Roma, 30 gen – Abbastanza sottaciuti ma presenti, anche gli agricoltori italiani protestano contro l’Ue, e bruciano bandiere blu a Torino, come riporta anche La Stampa. Una protesta ormai generalizzata che è partita dalla Germania, proseguita in Francia e in Belgio e che, da qualche giorno, sta coinvolgendo anche Italia e Paesi Mediterranei. Con un solo urlo disperato: dire basta a un sistema di regole oppressive e distruttive di lavoro, diritti, e prosperità.
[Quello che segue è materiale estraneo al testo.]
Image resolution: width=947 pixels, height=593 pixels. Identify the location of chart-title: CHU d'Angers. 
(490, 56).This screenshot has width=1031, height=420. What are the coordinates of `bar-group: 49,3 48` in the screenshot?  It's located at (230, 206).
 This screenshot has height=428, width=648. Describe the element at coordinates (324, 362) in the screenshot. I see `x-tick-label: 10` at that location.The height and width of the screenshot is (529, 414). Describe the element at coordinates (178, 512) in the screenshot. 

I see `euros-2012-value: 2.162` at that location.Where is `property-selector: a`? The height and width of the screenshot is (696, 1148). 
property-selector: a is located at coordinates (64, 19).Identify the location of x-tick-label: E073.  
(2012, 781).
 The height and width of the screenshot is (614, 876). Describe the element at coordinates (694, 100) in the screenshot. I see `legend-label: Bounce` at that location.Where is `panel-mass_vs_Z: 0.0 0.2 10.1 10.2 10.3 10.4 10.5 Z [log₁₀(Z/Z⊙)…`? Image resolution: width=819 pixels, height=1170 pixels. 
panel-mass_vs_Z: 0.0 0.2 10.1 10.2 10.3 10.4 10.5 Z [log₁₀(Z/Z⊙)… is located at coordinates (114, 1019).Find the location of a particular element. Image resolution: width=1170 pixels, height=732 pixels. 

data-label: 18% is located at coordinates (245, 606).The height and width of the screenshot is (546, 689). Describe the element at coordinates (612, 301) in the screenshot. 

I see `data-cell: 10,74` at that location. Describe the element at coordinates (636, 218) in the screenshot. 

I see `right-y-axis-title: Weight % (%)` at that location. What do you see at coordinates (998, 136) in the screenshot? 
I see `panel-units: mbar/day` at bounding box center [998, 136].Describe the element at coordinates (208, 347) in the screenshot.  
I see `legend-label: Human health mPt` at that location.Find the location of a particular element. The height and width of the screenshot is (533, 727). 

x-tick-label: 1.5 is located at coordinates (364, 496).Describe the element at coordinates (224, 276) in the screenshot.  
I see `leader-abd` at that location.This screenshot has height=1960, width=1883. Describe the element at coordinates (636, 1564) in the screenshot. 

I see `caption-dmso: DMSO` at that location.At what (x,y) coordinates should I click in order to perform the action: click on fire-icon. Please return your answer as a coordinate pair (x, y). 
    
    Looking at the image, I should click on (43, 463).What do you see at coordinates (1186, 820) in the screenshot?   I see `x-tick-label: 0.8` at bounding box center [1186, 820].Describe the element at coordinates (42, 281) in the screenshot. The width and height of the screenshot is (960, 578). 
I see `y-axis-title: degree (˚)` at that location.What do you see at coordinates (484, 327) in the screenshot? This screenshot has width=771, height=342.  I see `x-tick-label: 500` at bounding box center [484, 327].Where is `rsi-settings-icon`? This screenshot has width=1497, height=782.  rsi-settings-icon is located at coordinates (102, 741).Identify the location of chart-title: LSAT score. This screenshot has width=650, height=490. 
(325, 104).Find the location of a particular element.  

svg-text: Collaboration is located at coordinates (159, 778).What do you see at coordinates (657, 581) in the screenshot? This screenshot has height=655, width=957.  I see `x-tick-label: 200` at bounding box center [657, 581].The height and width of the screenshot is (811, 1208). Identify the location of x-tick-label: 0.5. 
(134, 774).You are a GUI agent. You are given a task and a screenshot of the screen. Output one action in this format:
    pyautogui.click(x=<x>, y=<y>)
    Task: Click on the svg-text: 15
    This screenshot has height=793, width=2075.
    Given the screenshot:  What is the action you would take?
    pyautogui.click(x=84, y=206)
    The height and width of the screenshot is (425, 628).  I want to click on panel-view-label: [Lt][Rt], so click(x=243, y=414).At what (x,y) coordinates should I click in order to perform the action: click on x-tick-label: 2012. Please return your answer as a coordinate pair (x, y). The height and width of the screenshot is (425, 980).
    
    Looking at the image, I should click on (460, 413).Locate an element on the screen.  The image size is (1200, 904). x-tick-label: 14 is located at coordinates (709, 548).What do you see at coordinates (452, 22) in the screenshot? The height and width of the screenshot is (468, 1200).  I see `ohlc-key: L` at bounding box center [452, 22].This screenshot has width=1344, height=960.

Agricoltori italiani ed europei contro l’Ue
Gli agricoltori italiani sono contro l’Ue tanto quanto quelli tedeschi, francesi, belgi. Frasi dirette, per qualcuno ancora eretiche (dieci anni fa sarebbero stati messi alla gogna senza discussioni). Tra queste, una in particolare riecheggia: “L’Ue ha fallito, vogliamo uscire”. Perché venti o trent’anni di fallimenti e di sviluppi inesistenti della crescita, del lavoro e dell’economia cominciano a pesare. Addirittura nel Paese che più ha guadagnato dalla cosiddetta “Unione” (ovvero la Germania) figuriamoci se può accadere in quello che più vi ha perso, come è il caso dell’Italia. Il coro pressoché unanime dei produttori della terra in queste settimane ha parlato a gran voce in modo unidirezionale e contro Bruxelles. Andando dritti al punto e parlando in termini semplici, tutto ruota sempre intorno alle piaghe che caratterizzano Bruxelles da quando è nato come sistema sovranazionale: tasse, tagli e sussidi. Niente più bonus fiscali in Germania, niente più sussidi tanto in terra teutonica quanto in Italia o in Francia. Lo scopo è sempre lo stesso, ideologico e ormai insopportabile perfino per chi ci ha marciato di più in questi decenni: i conti in ordine, i bilanci “a posto”. A patto di non rinunciare mai ai sostegni militari all’Ucraina che – quelli, per carità – non si toccano.
L’emblema di un’epoca
Quanto sta accadendo è l’emblema di un’epoca fatta di proteste, di disperazione e di immiserimento sociale. Non certo da adesso, ma da tempo ormai immemore. I bonus tagliati e il fisco oppressivo “ultima versione” sono preceduti da anni di imposizioni perfino sulle produzioni, sulle regole di importazione dei prodotti (un fatto che abbiamo sperimentato con peculiare dramma proprio noi italiani). Negli anni recenti, abbiamo constatato con particolare energia il risentimento in Francia, con i precedenti dei cosiddetti gilet gialli, lo abbiamo visto nell’Italia martoriata dalle regole anti-Covid con le manifestazioni di Trieste e di tutte le città che ad essa seguirono. Lo abbiamo visto alle elezioni europee che nell’ultima tornata del 2019 ha clamorosamente premiato i partiti allora euroscettici (e ora “europolemici”, se così possiamo definirli facendogli quasi un favore, citando gli esempi di Lega ed “Ex Front National”). Lo vediamo con tutte le elezioni nazionali che premiano comunque partiti e coalizioni percepite come euroscettiche (indipendentemente dalle promesse tradite o meno). Lo abbiamo visto prima ancora, con il caso più clamoroso della Brexit. Lo stiamo vedendo adesso, in questi giorni, con l’Italia che, da Nord a Sud, attacca le imposizioni di Bruxelles. Gli agricoltori contro l’Ue sono l’emblema di un’epoca, quella europeista, parca di delusioni e povera di svolte: economiche come spiriturali, identitarie, politiche. Un disastro con cui non si capisce bene come continuare a convivere e – consentiteci un volo utopico – anche da cui uscire.